### Work request
Repeat exactly the lines that begin at the one containing "How do I perform: Select" and end at the final line of the records; include no pictures and nothing else.

### Data
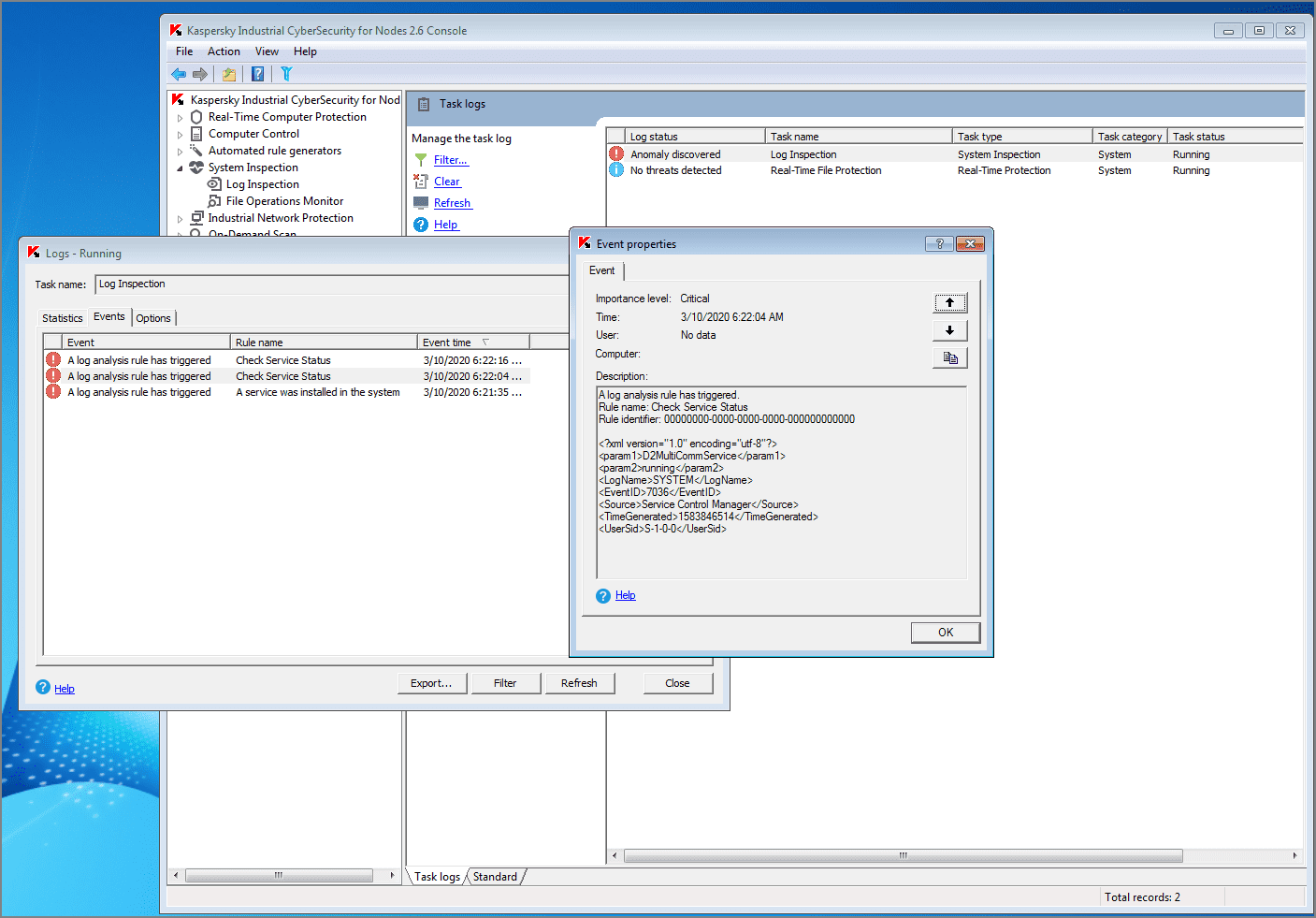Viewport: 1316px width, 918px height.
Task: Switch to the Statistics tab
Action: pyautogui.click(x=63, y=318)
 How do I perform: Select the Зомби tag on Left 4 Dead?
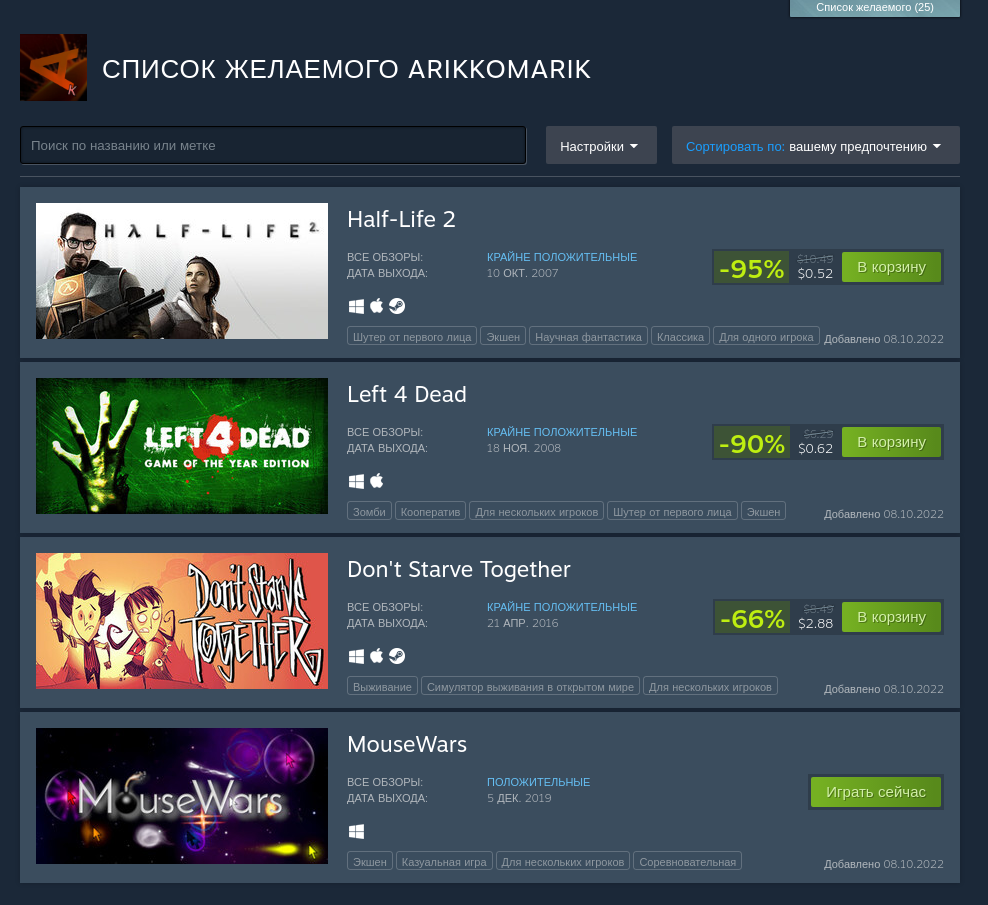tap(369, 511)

### Response
 How do I perform: Select the Зомби tag on Left 4 Dead?
tap(369, 511)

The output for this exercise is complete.